Saved entries:
#####

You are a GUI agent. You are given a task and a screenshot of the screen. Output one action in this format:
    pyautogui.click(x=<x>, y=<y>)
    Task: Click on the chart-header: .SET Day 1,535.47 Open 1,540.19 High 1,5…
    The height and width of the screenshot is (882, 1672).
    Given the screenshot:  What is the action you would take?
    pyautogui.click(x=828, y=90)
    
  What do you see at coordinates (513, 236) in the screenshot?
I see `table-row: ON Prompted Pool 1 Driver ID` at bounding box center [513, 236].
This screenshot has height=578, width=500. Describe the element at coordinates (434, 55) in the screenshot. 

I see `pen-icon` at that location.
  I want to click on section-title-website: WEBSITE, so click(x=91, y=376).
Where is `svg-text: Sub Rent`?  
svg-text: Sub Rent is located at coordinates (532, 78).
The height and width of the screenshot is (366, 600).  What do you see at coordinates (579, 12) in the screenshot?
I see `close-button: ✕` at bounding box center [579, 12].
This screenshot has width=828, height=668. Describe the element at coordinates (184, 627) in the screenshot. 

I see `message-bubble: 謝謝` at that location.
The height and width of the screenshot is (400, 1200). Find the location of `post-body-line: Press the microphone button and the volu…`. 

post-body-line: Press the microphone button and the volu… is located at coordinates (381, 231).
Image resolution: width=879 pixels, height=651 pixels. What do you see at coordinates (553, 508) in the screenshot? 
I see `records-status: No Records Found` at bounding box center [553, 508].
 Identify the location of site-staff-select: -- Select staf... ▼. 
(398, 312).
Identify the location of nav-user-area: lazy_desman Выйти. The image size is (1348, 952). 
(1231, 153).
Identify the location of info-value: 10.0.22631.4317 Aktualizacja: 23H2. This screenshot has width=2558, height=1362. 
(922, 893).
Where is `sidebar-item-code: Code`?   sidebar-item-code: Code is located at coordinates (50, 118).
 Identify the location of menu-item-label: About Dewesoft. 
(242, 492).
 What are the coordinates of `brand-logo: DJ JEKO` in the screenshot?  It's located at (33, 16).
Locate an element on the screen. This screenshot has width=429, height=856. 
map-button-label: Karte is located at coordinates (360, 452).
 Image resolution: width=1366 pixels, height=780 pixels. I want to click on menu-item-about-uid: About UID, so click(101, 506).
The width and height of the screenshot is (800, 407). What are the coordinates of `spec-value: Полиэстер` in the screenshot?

#####

◆ **Your instructions**
Print the part of the material that opens with the line containing "The height and width of the screenshot is (400, 1200)." and closes with the line containing "post-body-line: Press the microphone button and the volu… is", both included, exactly as it appears.

◆ **Result**
The height and width of the screenshot is (400, 1200). Find the location of `post-body-line: Press the microphone button and the volu…`. 

post-body-line: Press the microphone button and the volu… is located at coordinates (381, 231).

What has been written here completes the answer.